Dataset entries
○ ○ ○ ○ ○ ○ ○

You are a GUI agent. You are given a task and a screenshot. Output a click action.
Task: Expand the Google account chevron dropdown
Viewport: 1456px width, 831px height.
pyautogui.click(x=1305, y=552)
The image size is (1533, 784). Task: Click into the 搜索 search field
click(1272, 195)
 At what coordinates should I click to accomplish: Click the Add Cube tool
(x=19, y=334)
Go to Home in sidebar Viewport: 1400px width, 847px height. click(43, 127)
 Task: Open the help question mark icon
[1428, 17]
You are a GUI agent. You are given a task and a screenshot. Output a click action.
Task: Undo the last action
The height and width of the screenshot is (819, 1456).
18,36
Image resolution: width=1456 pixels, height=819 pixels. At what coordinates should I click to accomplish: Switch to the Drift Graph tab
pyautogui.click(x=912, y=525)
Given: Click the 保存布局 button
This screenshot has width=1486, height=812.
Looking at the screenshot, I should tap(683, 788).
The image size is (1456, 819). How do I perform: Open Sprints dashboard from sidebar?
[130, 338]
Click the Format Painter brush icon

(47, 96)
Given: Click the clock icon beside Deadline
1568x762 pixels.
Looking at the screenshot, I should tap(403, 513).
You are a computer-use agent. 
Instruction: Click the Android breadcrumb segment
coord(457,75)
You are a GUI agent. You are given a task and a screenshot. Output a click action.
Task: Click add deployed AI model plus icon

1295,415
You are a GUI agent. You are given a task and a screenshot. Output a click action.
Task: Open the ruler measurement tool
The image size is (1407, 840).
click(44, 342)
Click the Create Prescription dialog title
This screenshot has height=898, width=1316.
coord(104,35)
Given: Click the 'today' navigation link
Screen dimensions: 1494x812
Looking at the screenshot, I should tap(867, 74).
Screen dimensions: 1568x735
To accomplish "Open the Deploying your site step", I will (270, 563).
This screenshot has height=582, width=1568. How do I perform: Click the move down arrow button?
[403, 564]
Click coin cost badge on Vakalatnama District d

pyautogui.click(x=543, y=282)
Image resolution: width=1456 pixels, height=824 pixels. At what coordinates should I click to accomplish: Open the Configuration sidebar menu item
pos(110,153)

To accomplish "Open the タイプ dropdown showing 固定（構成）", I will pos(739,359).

○ ○ ○ ○ ○ ○ ○

### Problem to solve
Go line by line through the records and copy those that contain the word "dropdown".

### Your solution
Task: Expand the Google account chevron dropdown
To accomplish "Open the タイプ dropdown showing 固定（構成）", I will pos(739,359).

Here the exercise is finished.